Interface of exported functions in package #41

Closed xhdong-umd closed 6 years ago

xhdong-umd commented 6 years ago

@jmcalabrese @chfleming It took me a lot of time to adjust the website, update the help documents.

UPDATE: With most functions completed and documented, it's easier to just use the reference website page for current exported functions:

screen shot 2017-12-12 at 3 56 44 pm

features that not planned to export

xhdong-umd commented 6 years ago

I implemented plot_loc and found a serious bug. After some plot in RStudio, the shiny app will have all the plots shown in RStudio plot windows instead of app itself.

It only appears when app is saving plot into .png. This should not happen, I'm not sure if it's problem with ggsave or shiny or RStudio. I have asked question in forums, hopefully can be fixed quickly.

xhdong-umd commented 6 years ago

I found a workaround to avoid the problem. The problem is caused by ggsave and Shiny.

xhdong-umd commented 6 years ago

plot functions in visualization page are finished, with help updated and linked in first post.

xhdong-umd commented 6 years ago

plot for variograms is done.

xhdong-umd commented 6 years ago

I moved individual code examples in each function into a vignette, since most of them are part of a workflow, and it's easier to explain them under one document.

xhdong-umd commented 6 years ago

plot for home range and occurence are done.

Though it will take quite some efforts to write example code for this part, since I need to duplicate the in app process of maintaining model list and names etc with a different workflow as simple as possible.

xhdong-umd commented 6 years ago

I have finished on map page, and updated the repo and reference website. With almost all functions finished and documented, I updated the first post with the reference website page.
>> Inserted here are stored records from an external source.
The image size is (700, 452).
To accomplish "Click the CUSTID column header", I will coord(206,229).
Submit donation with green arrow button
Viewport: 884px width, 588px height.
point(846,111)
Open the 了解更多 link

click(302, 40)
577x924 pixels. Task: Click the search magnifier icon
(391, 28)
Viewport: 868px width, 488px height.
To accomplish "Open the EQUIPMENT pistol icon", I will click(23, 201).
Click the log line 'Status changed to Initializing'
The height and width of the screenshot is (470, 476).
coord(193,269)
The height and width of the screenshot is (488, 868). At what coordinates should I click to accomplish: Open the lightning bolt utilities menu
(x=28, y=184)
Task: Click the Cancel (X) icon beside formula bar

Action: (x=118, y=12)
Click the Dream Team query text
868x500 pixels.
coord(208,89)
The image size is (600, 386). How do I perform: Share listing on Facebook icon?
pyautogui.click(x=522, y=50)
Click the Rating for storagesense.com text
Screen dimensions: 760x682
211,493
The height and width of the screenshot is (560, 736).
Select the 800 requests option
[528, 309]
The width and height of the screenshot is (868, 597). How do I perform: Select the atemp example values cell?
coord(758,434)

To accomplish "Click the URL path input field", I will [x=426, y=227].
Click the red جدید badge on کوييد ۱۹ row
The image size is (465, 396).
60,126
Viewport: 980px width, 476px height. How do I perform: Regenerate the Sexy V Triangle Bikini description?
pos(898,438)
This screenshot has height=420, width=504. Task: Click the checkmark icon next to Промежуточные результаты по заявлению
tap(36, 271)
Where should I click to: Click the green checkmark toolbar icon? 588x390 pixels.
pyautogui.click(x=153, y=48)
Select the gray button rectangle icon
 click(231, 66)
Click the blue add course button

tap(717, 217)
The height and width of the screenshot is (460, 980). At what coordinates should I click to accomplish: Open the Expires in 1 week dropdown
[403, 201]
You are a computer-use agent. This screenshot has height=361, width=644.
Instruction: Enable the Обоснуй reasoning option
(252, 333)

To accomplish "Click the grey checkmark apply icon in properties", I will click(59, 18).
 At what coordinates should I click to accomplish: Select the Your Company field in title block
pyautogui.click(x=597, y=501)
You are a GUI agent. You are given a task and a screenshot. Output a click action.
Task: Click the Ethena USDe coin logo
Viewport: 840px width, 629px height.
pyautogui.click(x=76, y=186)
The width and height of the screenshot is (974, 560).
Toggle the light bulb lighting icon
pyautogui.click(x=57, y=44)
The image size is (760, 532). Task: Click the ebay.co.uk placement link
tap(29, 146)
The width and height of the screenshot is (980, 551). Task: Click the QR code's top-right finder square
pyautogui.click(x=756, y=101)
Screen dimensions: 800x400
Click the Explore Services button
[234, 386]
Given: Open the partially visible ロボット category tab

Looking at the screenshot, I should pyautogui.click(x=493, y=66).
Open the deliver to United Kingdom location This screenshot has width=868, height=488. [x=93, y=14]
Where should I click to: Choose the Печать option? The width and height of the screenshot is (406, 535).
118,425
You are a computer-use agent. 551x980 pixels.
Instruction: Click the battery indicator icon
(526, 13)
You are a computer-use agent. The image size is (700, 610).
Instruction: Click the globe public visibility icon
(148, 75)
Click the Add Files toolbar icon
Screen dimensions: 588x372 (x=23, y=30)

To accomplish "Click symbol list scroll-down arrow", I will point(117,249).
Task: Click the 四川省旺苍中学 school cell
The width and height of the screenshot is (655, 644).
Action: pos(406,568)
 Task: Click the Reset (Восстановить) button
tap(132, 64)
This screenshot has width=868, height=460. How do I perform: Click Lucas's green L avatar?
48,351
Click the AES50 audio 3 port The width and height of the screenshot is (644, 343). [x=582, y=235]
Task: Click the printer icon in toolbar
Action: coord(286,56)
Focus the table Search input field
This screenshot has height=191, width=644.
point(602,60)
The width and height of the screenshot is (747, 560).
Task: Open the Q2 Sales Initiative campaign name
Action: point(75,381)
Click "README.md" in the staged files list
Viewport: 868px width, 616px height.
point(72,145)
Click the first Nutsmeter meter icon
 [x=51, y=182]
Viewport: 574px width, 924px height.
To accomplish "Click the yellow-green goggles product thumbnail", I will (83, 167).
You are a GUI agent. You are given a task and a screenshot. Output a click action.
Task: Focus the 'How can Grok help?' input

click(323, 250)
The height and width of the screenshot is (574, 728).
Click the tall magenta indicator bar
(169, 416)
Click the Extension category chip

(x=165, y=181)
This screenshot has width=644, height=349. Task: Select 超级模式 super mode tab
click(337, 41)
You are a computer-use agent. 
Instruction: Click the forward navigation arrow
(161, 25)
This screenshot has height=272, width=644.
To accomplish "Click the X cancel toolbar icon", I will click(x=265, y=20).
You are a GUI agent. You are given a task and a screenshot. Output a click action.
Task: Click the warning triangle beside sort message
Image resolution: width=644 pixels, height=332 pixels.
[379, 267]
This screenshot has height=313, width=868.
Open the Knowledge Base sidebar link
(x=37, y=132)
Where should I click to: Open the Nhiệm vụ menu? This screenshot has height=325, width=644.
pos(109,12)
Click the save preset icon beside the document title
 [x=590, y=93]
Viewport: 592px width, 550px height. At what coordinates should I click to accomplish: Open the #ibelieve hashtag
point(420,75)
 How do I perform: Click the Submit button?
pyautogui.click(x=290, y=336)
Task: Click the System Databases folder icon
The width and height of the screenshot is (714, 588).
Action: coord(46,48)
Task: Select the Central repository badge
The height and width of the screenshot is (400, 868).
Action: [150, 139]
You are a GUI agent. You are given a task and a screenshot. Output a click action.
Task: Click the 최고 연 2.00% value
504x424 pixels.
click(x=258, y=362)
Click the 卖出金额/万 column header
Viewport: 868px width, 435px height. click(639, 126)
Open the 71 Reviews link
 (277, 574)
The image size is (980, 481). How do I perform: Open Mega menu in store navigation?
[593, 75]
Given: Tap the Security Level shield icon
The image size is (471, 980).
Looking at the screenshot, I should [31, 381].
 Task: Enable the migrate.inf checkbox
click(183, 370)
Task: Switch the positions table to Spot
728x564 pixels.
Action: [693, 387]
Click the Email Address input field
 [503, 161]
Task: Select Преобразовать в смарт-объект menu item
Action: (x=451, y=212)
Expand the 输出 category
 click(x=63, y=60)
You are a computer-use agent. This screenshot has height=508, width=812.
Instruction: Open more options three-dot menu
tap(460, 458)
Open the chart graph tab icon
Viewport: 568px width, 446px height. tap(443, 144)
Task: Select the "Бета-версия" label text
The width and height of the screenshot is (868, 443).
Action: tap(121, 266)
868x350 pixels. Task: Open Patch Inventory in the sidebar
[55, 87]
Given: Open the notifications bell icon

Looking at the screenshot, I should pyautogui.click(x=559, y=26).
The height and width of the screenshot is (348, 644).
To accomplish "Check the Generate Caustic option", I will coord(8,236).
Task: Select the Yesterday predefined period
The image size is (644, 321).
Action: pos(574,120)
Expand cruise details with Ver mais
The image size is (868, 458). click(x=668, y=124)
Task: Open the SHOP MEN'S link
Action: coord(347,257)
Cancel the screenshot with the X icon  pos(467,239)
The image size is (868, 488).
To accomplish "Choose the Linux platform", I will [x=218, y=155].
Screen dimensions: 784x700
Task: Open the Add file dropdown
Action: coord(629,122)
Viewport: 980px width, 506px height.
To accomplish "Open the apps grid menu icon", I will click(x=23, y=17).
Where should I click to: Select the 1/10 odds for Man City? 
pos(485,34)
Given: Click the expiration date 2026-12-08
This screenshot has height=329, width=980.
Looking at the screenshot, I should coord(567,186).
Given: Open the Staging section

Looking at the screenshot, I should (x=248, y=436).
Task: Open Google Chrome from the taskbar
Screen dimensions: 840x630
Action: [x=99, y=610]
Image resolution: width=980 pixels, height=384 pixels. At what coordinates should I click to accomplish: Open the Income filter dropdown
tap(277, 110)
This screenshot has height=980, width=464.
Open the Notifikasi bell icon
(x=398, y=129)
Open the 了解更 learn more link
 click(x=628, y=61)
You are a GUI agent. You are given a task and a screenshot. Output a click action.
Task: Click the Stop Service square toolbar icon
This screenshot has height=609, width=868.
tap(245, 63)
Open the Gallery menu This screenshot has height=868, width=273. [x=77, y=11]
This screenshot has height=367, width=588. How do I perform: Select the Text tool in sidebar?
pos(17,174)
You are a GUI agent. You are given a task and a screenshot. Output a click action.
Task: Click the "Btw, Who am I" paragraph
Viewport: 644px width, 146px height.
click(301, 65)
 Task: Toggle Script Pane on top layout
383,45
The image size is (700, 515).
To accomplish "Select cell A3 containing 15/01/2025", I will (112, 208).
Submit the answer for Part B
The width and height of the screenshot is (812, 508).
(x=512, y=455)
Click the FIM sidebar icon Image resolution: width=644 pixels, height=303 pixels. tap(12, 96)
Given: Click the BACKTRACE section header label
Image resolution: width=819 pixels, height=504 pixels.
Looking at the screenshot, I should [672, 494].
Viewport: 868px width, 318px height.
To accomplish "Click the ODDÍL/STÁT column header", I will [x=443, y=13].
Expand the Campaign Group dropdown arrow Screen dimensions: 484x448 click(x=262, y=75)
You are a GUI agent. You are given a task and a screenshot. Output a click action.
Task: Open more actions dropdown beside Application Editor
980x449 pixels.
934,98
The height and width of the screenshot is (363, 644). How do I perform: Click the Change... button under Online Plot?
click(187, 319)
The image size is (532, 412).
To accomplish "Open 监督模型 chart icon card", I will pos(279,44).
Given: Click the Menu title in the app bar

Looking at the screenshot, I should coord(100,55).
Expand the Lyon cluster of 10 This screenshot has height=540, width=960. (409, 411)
You can click the reference page to look at help on every function.

I decided to move code examples into a single vignette so there is no example in help now. It will take some time to write the vignette, because I need to reproduce a lot of user selections and a lot of operations in app which are not exported in package yet (and probably need a different usage).

xhdong-umd commented 6 years ago

@jmcalabrese @chfleming I just finished the main vignette. To establish a workflow with package functions, I have to create quite some new functions for user's convenience, which duplicate some app behavior in different ways.

You can have a look at the vignette, hopefully it's not hard to read.

I have updated the repo, the package website, and set the package version to 0.1.0.

xhdong-umd commented 6 years ago

I just updated the hosted app to match the package version.

Next I'll look at the map animation possibilities before our next meeting.

jmcalabrese commented 6 years ago

@xhdong-umd: Thanks for putting the package vignette together. Some comments and edits to the vignette are in the attached .pdf. Let me know if you have question or want to discuss any of it. Package Usage • ctmmweb_jmc.pdf

xhdong-umd commented 6 years ago

@jmcalabrese Thanks for the edits, the vignettes is in a much better shape now. I probably should take more time to review and edit it again, though it was hard to resist the urge of finishing it before the holiday vacation starts :sweat_smile:.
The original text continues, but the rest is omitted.